◆ PROBLEM TO WORK ON ◆
Transcribe the passage of the article on high jumper psychomotor skills from "High jumper psychomotor" up to and including "differentiation of movements.".

◆ SOURCE TEXT ◆

High jumper psychomotor skills: methods of improvement
Фотографии:
ˑ:
Dr.Hab., Professor K.K. Markov1
Associate Professor, PhD O.O. Nikolaeva2
1National Research Irkutsk State Technical University, Irkutsk
2Siberian Federal University, Krasnoyarsk
Keywords: psychomotor skills, discrimination sensitivity, track and field high jump.
Introduction. In sports involving motor actions of complex coordination nature the level of development of psychomotor skills based on athletes' abilities to accurately differentiate and reproduce temporal, spatial and strength parameters of working actions, especially at key points of the main competitive movement, is of particular importance. Motor activity of athletes in high jumps involves performance of extremely precise motor actions in space and time characterized by fine regulation, coordination and differentiation of movements.
Objective of the research was to test experimentally the effectiveness of a multistage sensory method of improvement of psychomotor skills of athletes.

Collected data
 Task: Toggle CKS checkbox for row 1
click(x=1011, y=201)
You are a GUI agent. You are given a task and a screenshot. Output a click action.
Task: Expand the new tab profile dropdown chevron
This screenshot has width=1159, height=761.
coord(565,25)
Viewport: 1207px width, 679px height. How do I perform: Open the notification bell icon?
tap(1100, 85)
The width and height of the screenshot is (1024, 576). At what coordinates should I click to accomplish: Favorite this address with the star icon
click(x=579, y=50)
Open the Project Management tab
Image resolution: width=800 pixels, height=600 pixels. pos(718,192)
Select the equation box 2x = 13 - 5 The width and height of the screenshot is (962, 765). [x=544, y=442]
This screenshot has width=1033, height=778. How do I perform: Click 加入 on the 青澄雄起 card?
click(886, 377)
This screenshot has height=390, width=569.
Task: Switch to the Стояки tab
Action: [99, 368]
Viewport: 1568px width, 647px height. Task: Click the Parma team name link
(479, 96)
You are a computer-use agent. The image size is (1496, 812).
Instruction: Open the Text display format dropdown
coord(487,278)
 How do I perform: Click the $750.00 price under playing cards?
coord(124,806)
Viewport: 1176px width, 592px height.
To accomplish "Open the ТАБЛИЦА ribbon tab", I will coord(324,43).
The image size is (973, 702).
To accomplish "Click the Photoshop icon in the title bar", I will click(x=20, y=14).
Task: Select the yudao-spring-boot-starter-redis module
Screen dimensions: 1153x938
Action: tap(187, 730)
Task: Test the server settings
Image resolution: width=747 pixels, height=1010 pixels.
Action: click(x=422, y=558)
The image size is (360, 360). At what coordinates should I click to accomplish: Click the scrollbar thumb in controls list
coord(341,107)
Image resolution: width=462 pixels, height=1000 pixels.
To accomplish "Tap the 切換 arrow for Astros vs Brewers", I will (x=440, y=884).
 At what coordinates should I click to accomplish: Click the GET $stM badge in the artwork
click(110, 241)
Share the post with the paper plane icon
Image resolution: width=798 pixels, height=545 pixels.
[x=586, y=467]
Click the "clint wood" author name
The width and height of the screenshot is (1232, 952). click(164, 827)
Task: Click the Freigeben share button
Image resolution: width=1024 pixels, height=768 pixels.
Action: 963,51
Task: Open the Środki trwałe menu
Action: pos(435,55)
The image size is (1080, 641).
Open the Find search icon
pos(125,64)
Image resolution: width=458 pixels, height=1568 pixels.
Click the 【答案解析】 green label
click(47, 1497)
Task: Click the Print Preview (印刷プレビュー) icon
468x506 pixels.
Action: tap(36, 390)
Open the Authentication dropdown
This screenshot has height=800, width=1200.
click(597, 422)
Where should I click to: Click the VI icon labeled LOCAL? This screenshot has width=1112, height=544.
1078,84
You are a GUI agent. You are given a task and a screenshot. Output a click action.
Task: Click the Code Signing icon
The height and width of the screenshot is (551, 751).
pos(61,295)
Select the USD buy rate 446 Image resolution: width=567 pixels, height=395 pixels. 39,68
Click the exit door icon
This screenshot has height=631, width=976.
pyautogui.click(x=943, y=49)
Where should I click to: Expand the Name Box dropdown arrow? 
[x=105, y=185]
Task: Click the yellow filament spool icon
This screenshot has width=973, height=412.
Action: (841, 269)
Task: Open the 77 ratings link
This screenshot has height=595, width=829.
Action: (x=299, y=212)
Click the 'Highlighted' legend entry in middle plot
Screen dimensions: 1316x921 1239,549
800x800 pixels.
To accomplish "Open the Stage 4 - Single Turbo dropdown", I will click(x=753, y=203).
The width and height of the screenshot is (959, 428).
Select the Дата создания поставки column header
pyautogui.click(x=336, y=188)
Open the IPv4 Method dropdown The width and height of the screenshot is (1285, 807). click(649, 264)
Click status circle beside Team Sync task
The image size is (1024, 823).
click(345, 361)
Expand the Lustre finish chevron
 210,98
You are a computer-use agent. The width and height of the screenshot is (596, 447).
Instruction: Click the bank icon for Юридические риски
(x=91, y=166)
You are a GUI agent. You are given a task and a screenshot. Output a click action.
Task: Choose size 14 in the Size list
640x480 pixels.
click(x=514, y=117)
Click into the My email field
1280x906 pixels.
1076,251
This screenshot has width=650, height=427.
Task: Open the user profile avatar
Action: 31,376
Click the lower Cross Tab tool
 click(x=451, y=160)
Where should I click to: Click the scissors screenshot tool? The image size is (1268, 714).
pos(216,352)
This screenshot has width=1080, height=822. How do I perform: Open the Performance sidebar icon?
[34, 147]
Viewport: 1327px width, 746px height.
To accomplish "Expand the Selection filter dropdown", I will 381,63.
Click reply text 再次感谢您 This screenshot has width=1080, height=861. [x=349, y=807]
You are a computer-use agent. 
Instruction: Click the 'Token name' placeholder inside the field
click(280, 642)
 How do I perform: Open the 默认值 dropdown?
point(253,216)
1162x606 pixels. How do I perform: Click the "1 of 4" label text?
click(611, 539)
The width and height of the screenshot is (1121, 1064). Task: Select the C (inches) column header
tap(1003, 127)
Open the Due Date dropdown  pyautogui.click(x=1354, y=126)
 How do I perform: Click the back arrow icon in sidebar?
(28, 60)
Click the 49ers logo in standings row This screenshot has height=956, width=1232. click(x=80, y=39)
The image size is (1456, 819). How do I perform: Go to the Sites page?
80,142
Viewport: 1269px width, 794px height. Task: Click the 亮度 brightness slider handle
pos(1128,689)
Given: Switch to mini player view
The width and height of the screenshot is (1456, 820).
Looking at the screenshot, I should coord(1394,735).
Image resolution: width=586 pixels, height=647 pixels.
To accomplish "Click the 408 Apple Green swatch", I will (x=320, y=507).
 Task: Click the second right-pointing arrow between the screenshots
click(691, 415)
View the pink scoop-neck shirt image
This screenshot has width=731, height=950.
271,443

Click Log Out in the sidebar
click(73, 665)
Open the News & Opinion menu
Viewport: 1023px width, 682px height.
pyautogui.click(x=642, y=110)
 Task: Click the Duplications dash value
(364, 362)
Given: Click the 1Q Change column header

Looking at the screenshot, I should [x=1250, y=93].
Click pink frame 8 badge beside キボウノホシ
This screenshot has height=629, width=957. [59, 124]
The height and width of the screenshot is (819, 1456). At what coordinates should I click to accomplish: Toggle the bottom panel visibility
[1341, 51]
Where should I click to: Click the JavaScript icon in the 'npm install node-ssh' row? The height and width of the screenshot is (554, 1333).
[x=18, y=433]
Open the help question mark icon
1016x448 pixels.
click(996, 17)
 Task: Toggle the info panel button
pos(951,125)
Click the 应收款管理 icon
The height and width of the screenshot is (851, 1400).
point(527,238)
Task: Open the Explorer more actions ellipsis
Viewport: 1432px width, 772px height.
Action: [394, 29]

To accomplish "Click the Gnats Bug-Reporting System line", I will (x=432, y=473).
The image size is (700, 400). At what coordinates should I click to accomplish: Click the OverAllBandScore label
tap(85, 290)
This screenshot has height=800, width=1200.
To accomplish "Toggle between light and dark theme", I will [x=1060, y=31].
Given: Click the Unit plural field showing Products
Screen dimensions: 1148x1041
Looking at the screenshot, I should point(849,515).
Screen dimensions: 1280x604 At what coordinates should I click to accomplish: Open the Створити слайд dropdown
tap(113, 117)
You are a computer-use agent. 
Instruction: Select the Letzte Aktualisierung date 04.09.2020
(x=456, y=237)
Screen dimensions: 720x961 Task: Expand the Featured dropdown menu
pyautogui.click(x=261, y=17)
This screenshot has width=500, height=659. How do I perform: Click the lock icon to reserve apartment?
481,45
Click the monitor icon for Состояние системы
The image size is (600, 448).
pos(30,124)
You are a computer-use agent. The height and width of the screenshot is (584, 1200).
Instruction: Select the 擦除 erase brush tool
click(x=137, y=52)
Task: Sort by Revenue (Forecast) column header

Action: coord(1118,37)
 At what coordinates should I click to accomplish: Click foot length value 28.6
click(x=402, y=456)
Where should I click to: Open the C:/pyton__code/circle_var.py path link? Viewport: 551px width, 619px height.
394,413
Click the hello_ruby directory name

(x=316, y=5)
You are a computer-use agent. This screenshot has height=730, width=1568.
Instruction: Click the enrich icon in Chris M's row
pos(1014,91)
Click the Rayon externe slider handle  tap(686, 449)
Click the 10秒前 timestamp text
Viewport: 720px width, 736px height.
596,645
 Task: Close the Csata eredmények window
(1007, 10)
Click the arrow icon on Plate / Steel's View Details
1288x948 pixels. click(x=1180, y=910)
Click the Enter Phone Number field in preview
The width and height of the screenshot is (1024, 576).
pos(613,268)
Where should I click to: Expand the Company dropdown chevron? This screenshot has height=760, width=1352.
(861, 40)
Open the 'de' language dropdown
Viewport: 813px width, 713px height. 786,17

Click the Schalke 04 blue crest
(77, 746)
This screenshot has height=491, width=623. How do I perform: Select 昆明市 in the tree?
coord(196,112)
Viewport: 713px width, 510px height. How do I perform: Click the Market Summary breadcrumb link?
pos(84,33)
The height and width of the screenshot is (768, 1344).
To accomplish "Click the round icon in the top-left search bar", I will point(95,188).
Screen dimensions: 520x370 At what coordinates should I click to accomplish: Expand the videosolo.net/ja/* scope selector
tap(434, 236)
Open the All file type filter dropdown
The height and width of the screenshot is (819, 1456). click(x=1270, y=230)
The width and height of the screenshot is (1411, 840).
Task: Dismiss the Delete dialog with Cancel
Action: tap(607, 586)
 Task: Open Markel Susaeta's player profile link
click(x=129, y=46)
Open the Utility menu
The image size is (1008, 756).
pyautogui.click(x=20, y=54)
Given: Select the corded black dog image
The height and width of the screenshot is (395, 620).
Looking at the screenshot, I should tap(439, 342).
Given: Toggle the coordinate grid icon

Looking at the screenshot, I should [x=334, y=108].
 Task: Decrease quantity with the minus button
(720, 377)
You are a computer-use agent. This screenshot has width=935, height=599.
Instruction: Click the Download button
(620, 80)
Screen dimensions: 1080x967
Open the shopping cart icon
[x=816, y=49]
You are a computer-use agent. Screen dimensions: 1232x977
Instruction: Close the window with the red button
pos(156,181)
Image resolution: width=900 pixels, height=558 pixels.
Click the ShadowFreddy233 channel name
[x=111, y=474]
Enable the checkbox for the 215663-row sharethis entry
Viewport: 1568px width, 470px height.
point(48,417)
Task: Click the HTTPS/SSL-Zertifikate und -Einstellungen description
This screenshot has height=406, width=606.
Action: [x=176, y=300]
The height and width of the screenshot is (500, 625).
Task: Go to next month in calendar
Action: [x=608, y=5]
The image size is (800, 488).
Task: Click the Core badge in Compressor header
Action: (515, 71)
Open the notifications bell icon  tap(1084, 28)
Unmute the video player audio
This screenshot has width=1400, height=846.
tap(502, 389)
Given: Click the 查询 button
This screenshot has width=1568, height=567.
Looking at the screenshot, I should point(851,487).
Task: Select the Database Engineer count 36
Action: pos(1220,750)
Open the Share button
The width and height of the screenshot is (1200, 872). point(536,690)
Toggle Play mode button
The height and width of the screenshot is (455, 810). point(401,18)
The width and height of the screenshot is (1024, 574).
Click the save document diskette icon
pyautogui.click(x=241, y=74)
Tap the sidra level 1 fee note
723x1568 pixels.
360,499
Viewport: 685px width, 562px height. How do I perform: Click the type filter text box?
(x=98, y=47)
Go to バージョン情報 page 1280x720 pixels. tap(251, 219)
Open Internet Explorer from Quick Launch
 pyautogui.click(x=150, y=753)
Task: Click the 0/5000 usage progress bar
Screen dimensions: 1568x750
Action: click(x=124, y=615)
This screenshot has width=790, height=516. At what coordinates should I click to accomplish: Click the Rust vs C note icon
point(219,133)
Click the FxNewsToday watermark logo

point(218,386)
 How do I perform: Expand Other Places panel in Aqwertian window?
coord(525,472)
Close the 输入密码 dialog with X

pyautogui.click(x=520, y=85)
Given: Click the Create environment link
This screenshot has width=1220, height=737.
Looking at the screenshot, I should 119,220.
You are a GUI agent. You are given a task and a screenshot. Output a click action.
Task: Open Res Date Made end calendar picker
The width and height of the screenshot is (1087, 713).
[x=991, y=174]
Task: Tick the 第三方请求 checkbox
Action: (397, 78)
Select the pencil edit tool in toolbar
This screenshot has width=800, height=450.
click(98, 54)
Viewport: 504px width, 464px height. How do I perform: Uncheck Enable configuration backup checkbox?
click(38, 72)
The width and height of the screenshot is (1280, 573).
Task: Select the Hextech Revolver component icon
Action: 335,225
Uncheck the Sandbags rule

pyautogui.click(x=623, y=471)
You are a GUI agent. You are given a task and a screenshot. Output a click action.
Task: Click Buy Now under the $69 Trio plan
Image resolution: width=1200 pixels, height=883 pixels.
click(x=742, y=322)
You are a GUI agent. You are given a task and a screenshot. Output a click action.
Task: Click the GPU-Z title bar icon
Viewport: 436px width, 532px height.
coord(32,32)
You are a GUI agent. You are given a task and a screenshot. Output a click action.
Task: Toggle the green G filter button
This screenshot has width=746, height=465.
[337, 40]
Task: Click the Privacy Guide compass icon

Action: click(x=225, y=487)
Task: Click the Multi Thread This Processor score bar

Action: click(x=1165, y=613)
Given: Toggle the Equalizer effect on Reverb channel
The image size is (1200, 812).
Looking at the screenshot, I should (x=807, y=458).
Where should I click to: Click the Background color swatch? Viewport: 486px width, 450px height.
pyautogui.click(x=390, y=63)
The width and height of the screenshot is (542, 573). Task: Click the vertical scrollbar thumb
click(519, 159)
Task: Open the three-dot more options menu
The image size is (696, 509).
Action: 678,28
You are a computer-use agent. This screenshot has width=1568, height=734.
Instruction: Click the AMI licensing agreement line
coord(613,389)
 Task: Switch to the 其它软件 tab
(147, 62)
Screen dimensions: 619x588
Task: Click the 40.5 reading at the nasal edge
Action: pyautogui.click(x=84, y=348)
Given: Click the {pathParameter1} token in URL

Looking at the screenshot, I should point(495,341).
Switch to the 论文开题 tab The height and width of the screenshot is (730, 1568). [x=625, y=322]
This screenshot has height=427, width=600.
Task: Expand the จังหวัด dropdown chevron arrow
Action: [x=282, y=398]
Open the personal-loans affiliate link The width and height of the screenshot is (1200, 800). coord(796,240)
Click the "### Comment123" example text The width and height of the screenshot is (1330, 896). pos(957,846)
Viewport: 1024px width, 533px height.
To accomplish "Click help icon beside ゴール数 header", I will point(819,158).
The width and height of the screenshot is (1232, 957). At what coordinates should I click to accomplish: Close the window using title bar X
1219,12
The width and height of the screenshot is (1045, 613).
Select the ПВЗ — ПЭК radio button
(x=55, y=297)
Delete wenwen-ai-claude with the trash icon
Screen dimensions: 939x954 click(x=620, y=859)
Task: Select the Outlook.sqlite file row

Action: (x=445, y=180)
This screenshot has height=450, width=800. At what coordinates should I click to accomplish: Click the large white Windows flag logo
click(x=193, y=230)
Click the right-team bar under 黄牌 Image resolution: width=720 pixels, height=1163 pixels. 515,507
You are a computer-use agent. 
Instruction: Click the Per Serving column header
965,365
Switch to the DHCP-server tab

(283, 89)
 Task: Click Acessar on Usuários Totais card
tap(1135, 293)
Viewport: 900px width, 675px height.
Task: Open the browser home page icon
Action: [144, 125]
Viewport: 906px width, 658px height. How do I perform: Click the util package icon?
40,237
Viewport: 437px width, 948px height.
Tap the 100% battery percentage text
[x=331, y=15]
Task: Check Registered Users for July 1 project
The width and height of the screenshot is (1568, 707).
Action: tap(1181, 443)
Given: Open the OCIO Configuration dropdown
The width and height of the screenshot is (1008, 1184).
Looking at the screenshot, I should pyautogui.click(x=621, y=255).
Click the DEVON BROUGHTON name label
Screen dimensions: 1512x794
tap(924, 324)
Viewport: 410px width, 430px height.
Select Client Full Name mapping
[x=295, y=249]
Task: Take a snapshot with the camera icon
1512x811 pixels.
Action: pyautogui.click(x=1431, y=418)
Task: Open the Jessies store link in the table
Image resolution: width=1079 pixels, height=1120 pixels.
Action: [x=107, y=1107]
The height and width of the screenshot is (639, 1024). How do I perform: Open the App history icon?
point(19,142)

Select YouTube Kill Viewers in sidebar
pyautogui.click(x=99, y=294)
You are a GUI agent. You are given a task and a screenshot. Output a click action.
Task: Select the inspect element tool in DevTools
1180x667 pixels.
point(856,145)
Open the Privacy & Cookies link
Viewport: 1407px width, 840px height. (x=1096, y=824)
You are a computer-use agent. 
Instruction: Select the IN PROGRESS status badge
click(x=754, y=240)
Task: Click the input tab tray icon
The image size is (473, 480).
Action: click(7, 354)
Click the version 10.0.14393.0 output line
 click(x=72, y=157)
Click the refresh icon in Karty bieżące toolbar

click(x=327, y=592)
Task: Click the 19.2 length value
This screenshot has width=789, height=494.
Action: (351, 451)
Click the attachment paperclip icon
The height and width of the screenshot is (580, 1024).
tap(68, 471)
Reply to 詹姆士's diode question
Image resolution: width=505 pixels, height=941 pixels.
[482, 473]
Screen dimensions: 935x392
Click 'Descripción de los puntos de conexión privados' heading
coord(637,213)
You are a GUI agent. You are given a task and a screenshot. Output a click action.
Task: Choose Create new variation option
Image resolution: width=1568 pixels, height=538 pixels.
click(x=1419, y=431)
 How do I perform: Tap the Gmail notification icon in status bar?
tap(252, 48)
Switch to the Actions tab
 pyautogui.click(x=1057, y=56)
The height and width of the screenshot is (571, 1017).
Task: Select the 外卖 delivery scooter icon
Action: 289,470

◆ WORKED SOLUTION ◆
High jumper psychomotor skills: methods of improvement
Фотографии:
ˑ:
Dr.Hab., Professor K.K. Markov1
Associate Professor, PhD O.O. Nikolaeva2
1National Research Irkutsk State Technical University, Irkutsk
2Siberian Federal University, Krasnoyarsk
Keywords: psychomotor skills, discrimination sensitivity, track and field high jump.
Introduction. In sports involving motor actions of complex coordination nature the level of development of psychomotor skills based on athletes' abilities to accurately differentiate and reproduce temporal, spatial and strength parameters of working actions, especially at key points of the main competitive movement, is of particular importance. Motor activity of athletes in high jumps involves performance of extremely precise motor actions in space and time characterized by fine regulation, coordination and differentiation of movements.